→ **Records for this task**:
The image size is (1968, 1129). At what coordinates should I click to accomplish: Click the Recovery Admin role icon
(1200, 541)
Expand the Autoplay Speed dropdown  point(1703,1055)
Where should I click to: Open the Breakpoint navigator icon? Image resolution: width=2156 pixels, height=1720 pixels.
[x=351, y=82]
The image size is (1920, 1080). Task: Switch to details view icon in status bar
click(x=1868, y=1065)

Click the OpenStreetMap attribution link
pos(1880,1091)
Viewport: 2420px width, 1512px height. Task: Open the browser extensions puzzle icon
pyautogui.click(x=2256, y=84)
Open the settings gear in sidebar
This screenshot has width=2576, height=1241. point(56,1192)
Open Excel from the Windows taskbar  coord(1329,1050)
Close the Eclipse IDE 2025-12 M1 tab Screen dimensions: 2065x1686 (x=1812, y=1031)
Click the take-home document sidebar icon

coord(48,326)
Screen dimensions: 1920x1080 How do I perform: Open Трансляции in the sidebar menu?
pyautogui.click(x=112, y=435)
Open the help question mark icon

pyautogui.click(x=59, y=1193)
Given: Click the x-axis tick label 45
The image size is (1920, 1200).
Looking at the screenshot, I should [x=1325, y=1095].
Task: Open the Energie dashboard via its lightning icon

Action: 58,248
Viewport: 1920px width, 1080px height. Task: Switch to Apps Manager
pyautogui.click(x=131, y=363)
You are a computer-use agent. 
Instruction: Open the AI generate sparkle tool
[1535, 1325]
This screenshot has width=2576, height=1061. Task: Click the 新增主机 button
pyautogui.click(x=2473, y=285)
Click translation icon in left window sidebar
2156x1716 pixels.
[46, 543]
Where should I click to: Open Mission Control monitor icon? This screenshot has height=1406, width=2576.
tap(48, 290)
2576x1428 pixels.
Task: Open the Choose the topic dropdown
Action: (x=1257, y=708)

→ **To do**: The response must consist solely of the lines from the first line of the entries through the line containing "Expand the Autoplay", repeated exactly.

→ **Worked solution**:
The image size is (1968, 1129). At what coordinates should I click to accomplish: Click the Recovery Admin role icon
(1200, 541)
Expand the Autoplay Speed dropdown  point(1703,1055)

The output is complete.